潘婀娜沒想到程淼淼這麼不留情面,當眾給抖出來,丟盡她的面子裡子,“閉嘴,不是的,我沒有這樣說……”
程業蹙著眉,心裡或多或少有些失望,“婀娜,潘家被偷,真與顧綰綰他們無關,他們根本就沒離開過程家半步,全程在我眼皮底下活動,昨天我一夜未睡,在客廳裡坐了到天亮,夜深龍鳳胎肚子餓了,他們還下樓做宵夜吃,還有他們起來帶龍鳳胎上幾次廁所,我全知道……”
程淼淼緊接著作證,“我就在顧綰綰他們隔壁,因為孩子嫌熱,他們的房門都沒關,顧綰綰還給孩子念故事,我半夜去洗手間經過,他們人好好在家呢!”
別說程淼淼,但凡二樓起夜的程家人都可以證明,顧綰綰他們確實沒離開過屋子,期間程大夫人還進屋給他們蓋過被子。
程二夫人看潘婀娜的眼神,跟看傻逼沒區別了,“你也別說他們從窗戶爬下去,窗戶有護欄,人根本就出不去,除非走大門,要出門必須經過程業!”
潘婀娜瞭解程業的性子,知道程業有多討厭顧綰綰,自然不會昧著良心幫她作證,那麼她的栽贓無用了,“你們就算不看在我的份上,也得給我孩子一個機會,你們忍心他和程業父子分離嗎?”
程業心有不忍,“爺奶,爸媽,我向你們保證,會管好媳婦的,讓婀娜回家吧。
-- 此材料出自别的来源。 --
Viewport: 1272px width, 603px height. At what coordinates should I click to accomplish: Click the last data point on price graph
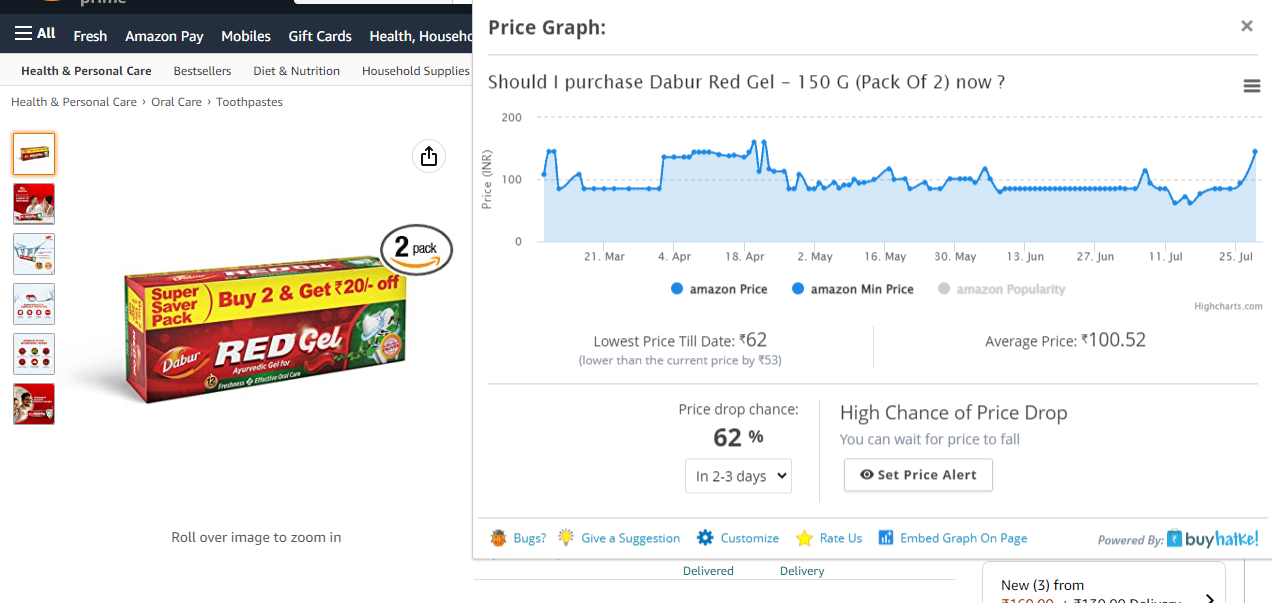click(1255, 152)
”
程二夫人看不得兒子窩囊樣,心情糟透了,“你不怕程家再次被霸佔?你管得了潘家野心嗎?”
程業乞求的目光看著父母長輩,“我願意試試……”
潘婀娜心中暗喜,她就知道程業捨不得她,只要有程業在,她在程家就有立足的根本。
這時,程大伯程英雄面無表情地回了家,將幾個房本遞給了程二叔,“這是不願留名的善心人士從潘家院子裡撿到的,應該是盜賊逃走前不小心掉落下來的,是弟妹你們夫妻的房本。”
小偷是誰,除了臭老鼠潘婀娜,誰還有機會能潛入公婆的房間。